This photo taken on May 9, 2022 shows a mine on Sado island. (AFP)
This photo taken on May 9, 2022 shows a mine on Sado island. (AFP)

A network of mines on a Japanese island infamous for using conscripted wartime labor was added to UNESCO's World Heritage register Saturday after South Korea dropped earlier objections to its listing.

The Sado gold and silver mines, now a popular tourist attraction, are believed to have started operating as early as the 12th century and produced until after World War II.

Japan had put a case for World Heritage listing because of their lengthy history and the artisanal mining techniques used there at a time when European mines had turned to mechanization.
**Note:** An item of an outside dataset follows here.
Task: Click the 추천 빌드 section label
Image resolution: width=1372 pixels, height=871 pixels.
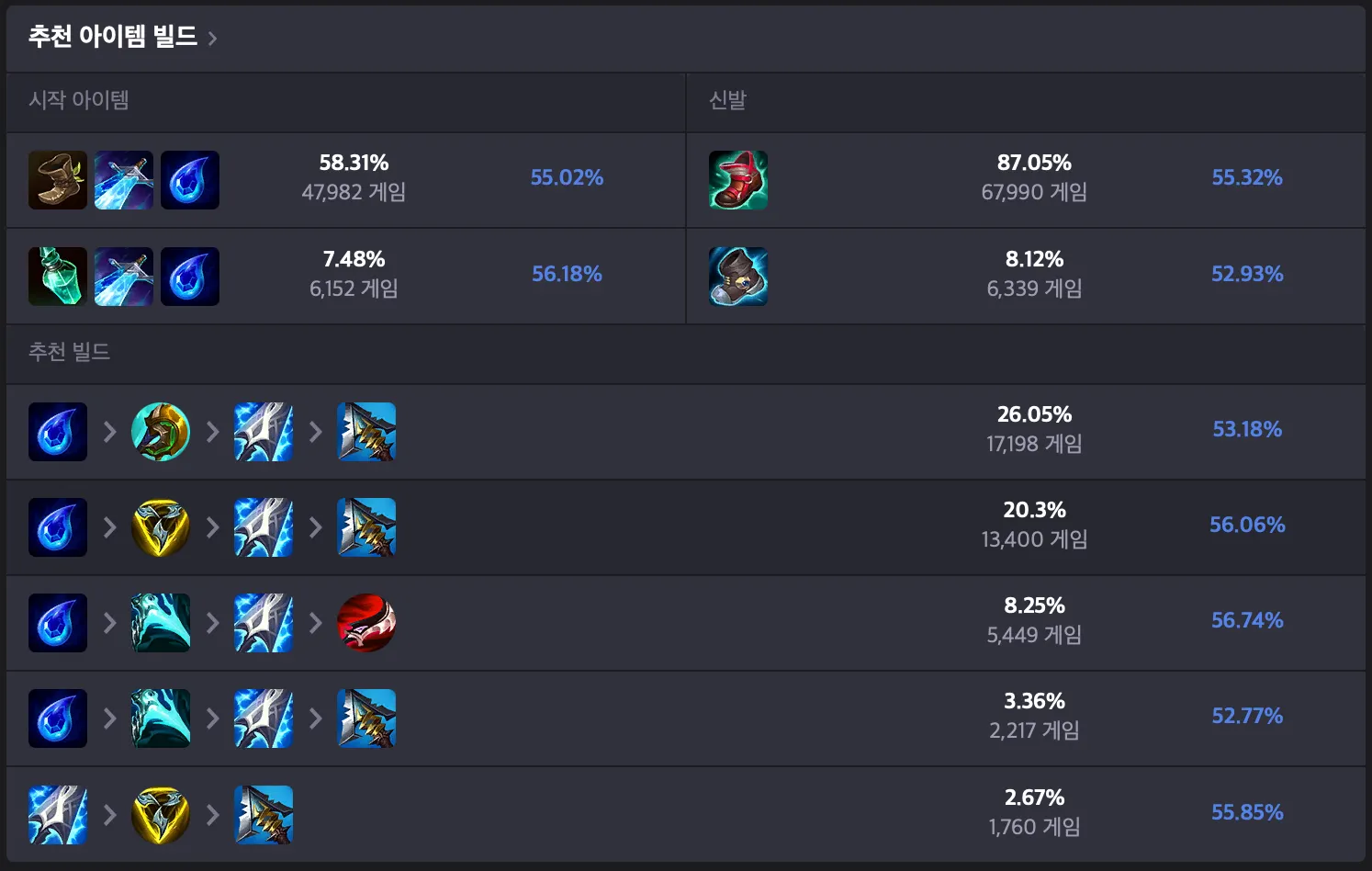Action: click(x=69, y=352)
The proposal was opposed by Seoul when it was first put because of the use of involuntary Korean labor during World War II, when Japan occupied the Korean peninsula.

UNESCO confirmed the listing of the mines at its ongoing committee meeting in New Delhi on Saturday after a bid highlighting its archaeological preservation of "mining activities and social and labor organization".

"I would like to wholeheartedly welcome the inscription... and pay sincere tribute to the long-standing efforts of the local people which made this possible," Japanese Foreign Minister Yoko Kamikawa said in a statement.

The World Heritage effort was years in the making, inspired in part by the successful recognition of a silver mine in western Japan's Shimane region.

South Korea's foreign ministry said it had agreed to the listing "on the condition that Japan faithfully implements the recommendation... to reflect the 'full history' at the Sado Gold Mine site and takes proactive measures to that end."

Historians have argued that recruitment conditions at the mine effectively amounted to forced labor, and that Korean workers faced significantly harsher conditions than their Japanese counterparts.

"Discrimination did exist," Toyomi Asano, a professor of history of Japanese politics at Tokyo's Waseda University, told AFP in 2022.

"Their working conditions were very bad and dangerous. The most dangerous jobs were allocated to them."

Also added to the list on Saturday was the Beijing Central Axis, a collection of former imperial palaces and gardens in the Chinese capital.

The UNESCO committee meeting runs until Wednesday.